August 17, 2026 9:38 a.m. CEST

„Moby Dick“ kehrt zurück

Porsche baut einmaligen Kundenwunsch


17.08.2026 – 08:15 UhrLesedauer: 2 Min.

Alter Name, neues Auto: Der Umbau überträgt eine Rennsportform der Siebziger auf einen modernen 911.

Erst zum zweiten Mal seit ihrer Gründung hat die hauseigene Sonderabteilung des Sportwagenherstellers ein Unikat gefertigt. Das Fahrzeug greift ein Design aus den 1970er-Jahren auf.

Der Porsche 935 „Moby Dick“ ist einer der auffälligsten Rennwagen der Markengeschichte. Nun greift das Einzelstück eines treuen Kunden seine Form wieder auf, allerdings mit neuer Aerodynamik statt mehr Leistung.

Die Sonderwunschabteilung von Porsche baute einen GT2 RS aus dem Modelljahr 2018 entsprechend um. Dem Kunden waren vor allem Aerodynamik und Effizienz wichtig. Änderungen am Antrieb gehörten nicht zum Auftrag. Die Leistung stand also nicht im Mittelpunkt dieses Projekts, sondern allein die Form.

Karosserie statt Kraftkur: Porsche veränderte vor allem die Form, nicht den Antrieb.

Ein Rennwagen als Vorbild

Der historische Porsche 935 erhielt seinen Spitznamen „Moby Dick“ in den 1970er-Jahren aufgrund seiner Breite, der weißen Farbe und des großen Heckspoilers. Der Name „Moby Dick“ passte zu einem Auto, das schon im Stand kaum zu übersehen war.

Das neue Sonderexemplar greift diese Linie auf. Besonders deutlich wird das an der Front. Sie erinnert an die auffälligen Flachbau-Porsches, deren Form nicht aus Nostalgie, sondern aus dem Rennsport entstand.

Beim heutigen Umbau war Porsche allerdings nicht ganz frei. Vorschriften verlangen eine Scheinwerferhöhe von mindestens 50 Zentimetern. Deshalb blieb das Serienlicht im Stoßfänger. Abblend- und Fernlicht sind in Elementen über den Vorderrädern untergebracht, die wie Lüftungsschlitze wirken. Hinter den Vorderrädern befinden sich weitere Ausschnitte in der Karosserie, die die Radhäuser entlüften und der Aerodynamik dienen.

Flachbau aus Stuttgart: Typisch für diese Designvariante (rechts) ist die aerodynamisch flach abfallende Frontpartie im Gegensatz zu den klassischen Rundscheinwerfern (links). (Quelle: IMAGO/JULIEN BIEHLER)

Diese Idee stammt aus Le Mans

Beim alten 935 war die flache Front mehr als nur ein Stilmittel.
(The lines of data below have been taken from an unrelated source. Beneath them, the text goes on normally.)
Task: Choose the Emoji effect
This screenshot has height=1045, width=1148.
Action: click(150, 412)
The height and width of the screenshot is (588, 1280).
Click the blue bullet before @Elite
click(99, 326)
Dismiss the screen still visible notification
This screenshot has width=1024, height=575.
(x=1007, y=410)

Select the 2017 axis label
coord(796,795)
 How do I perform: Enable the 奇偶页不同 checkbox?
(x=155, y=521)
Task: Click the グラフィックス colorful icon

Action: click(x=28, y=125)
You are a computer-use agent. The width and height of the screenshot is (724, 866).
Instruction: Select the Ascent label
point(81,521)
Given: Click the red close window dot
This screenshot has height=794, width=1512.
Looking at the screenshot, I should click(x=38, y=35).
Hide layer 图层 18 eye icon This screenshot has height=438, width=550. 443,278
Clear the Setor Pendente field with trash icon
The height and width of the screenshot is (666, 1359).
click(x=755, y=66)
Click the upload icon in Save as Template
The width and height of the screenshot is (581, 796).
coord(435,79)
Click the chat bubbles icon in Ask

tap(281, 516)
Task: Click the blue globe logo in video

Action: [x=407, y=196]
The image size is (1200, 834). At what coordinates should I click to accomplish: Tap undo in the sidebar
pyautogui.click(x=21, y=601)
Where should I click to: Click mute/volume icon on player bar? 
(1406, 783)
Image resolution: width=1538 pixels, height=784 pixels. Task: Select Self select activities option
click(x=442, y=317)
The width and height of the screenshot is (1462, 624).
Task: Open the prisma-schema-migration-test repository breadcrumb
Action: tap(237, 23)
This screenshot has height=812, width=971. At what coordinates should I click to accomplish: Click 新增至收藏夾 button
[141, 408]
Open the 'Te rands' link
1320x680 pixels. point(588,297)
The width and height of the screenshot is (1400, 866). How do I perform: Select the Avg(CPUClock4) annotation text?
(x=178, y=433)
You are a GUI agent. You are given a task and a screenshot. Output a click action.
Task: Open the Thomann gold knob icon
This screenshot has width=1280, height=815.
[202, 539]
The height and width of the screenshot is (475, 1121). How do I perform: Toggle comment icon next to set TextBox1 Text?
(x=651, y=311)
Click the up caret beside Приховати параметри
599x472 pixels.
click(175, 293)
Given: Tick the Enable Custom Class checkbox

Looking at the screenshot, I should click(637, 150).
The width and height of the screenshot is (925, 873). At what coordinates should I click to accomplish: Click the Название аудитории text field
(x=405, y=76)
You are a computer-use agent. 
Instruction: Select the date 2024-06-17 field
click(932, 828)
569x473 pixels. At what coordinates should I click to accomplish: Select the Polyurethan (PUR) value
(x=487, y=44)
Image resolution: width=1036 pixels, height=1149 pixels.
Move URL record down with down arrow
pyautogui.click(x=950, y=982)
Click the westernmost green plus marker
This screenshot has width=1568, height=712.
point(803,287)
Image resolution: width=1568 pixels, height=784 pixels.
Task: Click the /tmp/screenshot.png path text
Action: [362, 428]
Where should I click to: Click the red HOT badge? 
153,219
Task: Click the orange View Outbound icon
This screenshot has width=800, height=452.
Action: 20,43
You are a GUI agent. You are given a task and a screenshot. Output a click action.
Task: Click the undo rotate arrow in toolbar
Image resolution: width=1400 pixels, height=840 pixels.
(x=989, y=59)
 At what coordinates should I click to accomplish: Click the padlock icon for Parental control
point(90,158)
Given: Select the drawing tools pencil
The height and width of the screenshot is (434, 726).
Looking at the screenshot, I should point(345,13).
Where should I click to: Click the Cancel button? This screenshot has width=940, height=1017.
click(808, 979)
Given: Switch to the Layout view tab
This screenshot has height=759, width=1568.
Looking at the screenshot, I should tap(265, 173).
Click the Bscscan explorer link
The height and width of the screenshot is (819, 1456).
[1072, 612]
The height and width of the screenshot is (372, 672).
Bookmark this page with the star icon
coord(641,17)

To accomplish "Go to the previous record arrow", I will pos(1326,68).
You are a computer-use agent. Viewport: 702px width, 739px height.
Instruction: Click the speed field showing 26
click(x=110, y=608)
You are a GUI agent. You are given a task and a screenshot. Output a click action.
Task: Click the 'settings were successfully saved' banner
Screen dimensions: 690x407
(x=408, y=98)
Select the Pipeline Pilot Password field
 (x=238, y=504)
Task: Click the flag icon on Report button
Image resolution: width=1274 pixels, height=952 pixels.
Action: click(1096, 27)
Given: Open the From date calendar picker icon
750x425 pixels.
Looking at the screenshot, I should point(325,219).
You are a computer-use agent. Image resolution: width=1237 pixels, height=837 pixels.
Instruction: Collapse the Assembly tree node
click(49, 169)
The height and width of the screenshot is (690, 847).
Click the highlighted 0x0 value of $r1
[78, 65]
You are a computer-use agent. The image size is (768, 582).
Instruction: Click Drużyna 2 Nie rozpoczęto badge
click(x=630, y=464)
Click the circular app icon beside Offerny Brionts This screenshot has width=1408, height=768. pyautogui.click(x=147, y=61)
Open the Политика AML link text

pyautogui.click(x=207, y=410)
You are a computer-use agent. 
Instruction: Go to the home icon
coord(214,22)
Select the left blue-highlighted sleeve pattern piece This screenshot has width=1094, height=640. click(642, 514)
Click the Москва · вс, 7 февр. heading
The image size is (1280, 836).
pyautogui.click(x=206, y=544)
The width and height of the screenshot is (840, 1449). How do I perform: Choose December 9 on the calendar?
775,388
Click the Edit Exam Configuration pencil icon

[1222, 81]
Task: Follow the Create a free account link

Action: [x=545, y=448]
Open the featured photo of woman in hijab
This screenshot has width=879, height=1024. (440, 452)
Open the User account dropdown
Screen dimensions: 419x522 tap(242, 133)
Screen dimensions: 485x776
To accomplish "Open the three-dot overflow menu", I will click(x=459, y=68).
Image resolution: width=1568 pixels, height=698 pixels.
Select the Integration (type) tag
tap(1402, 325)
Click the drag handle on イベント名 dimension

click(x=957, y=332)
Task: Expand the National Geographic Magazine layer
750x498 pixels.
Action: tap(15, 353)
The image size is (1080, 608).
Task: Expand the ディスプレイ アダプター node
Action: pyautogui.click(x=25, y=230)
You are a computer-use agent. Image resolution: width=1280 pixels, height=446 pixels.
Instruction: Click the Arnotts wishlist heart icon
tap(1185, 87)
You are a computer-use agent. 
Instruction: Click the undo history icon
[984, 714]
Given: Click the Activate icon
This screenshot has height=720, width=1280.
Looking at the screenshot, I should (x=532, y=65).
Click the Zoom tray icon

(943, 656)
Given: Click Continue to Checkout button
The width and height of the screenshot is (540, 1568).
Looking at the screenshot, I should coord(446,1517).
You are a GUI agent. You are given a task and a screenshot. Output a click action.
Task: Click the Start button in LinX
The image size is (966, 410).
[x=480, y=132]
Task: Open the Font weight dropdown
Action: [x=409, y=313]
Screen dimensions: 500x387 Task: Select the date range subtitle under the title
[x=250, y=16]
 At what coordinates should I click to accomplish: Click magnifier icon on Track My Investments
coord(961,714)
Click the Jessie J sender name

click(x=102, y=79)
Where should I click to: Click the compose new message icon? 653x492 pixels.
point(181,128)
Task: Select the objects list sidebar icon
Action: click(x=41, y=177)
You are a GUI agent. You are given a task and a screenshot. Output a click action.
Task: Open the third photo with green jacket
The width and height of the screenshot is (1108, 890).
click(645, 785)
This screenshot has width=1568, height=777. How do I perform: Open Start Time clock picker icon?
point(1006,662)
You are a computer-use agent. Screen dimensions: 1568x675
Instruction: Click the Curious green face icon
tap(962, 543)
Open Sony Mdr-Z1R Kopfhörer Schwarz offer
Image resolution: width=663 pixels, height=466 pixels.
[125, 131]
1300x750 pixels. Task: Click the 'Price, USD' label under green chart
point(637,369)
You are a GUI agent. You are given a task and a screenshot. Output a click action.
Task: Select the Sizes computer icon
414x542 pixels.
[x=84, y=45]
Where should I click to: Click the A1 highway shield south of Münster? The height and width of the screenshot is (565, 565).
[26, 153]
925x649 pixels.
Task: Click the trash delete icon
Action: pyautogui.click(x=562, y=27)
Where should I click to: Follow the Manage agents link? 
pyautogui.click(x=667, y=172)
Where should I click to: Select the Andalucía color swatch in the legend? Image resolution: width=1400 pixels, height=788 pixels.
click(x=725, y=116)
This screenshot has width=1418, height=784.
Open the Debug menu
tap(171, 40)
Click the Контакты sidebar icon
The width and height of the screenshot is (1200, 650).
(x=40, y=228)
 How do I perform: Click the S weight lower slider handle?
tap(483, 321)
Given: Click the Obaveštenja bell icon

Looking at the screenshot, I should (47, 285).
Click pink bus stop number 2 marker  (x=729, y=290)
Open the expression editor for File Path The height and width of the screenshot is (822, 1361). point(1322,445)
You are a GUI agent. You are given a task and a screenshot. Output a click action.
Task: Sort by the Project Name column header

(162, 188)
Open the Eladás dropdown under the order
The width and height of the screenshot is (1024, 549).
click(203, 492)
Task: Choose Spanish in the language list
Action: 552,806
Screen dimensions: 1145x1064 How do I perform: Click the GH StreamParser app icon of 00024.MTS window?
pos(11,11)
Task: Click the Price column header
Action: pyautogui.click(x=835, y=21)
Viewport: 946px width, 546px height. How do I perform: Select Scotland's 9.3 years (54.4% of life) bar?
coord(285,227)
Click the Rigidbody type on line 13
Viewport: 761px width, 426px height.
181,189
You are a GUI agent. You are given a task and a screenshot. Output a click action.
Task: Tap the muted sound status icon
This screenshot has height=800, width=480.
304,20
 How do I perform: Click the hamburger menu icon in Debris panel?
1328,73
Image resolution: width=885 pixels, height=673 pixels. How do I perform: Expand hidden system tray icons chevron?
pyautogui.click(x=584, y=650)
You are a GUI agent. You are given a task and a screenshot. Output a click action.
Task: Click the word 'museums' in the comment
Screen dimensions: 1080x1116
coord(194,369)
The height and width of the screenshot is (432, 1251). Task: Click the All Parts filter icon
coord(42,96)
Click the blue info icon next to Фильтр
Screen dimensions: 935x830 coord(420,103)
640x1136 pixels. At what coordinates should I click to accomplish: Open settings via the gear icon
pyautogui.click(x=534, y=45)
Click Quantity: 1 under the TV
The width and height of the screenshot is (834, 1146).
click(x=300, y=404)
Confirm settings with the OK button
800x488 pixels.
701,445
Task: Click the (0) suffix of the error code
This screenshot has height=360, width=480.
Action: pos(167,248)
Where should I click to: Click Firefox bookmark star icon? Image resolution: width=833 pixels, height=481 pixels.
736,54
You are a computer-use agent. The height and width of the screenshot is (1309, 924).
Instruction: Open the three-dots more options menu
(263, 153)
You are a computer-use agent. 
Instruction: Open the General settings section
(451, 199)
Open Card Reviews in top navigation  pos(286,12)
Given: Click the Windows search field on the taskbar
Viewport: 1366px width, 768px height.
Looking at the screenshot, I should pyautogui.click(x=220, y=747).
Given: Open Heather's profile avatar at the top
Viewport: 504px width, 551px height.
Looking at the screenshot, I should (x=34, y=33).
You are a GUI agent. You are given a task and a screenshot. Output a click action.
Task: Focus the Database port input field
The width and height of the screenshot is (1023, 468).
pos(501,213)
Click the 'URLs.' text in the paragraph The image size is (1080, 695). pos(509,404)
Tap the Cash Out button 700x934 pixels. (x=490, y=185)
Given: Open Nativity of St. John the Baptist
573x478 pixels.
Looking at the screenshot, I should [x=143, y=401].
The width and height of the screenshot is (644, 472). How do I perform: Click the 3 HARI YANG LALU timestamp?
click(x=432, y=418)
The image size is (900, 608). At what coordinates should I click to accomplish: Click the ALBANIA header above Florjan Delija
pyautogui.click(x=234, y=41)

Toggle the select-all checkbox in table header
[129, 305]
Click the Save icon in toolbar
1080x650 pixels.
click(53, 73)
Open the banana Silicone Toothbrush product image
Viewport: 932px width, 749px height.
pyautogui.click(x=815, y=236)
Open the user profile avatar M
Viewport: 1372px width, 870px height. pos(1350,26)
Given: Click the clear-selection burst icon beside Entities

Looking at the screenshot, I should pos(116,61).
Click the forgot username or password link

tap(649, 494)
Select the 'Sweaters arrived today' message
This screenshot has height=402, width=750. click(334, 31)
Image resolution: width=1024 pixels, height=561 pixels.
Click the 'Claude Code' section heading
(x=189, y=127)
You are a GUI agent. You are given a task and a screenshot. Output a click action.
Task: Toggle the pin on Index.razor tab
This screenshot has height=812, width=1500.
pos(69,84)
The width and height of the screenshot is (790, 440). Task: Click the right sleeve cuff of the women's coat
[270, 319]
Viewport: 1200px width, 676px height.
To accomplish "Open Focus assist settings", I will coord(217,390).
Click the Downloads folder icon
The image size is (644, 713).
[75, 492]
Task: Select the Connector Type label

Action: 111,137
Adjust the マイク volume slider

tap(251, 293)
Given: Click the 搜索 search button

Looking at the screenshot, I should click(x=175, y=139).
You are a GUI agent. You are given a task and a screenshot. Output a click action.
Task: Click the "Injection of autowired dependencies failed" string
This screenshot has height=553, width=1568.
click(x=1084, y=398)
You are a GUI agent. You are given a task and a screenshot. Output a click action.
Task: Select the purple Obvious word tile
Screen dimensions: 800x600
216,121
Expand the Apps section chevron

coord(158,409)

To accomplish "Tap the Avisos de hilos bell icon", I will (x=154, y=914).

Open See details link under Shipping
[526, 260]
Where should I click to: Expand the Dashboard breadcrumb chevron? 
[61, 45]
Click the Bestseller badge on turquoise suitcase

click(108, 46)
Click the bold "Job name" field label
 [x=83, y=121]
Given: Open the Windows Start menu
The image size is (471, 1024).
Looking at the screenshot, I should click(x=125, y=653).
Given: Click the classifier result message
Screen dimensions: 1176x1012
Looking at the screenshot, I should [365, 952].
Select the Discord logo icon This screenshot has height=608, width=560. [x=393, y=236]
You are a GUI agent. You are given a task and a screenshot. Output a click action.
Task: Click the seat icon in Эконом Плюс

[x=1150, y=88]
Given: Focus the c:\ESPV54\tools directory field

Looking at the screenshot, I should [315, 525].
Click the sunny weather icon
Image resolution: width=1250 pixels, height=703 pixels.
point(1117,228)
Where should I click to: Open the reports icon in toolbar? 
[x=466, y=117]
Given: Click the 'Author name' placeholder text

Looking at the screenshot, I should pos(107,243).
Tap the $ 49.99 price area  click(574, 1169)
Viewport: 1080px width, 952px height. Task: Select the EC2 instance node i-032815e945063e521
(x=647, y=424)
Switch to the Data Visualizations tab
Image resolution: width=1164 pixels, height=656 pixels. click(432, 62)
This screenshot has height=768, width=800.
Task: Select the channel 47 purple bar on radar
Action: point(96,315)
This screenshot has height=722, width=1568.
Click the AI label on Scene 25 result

Das FIA-Reglement der Gruppe 5 verlangte zwar eine erkennbare Serien-Silhouette, ließ bei den Kotflügeln aber Spielraum. Genau diesen Spielraum nutzte der Porsche-Ingenieur Norbert Singer.

Er zog die Haube bis an die Außenkanten und verlegte die Scheinwerfer in den Frontspoiler. Auf der Mulsanne-Geraden in Le Mans brachte diese Lösung zusätzliches Tempo. Die Form war also kein Zierrat. Sie diente dazu, die Luft besser zu führen.

An diese Idee knüpft der neue GT2 RS an. Er zitiert nicht nur einen berühmten Rennwagen. Er übernimmt dessen Grundgedanken: Nicht der Motor wird verändert, sondern der Weg, den die Luft um das Auto nimmt.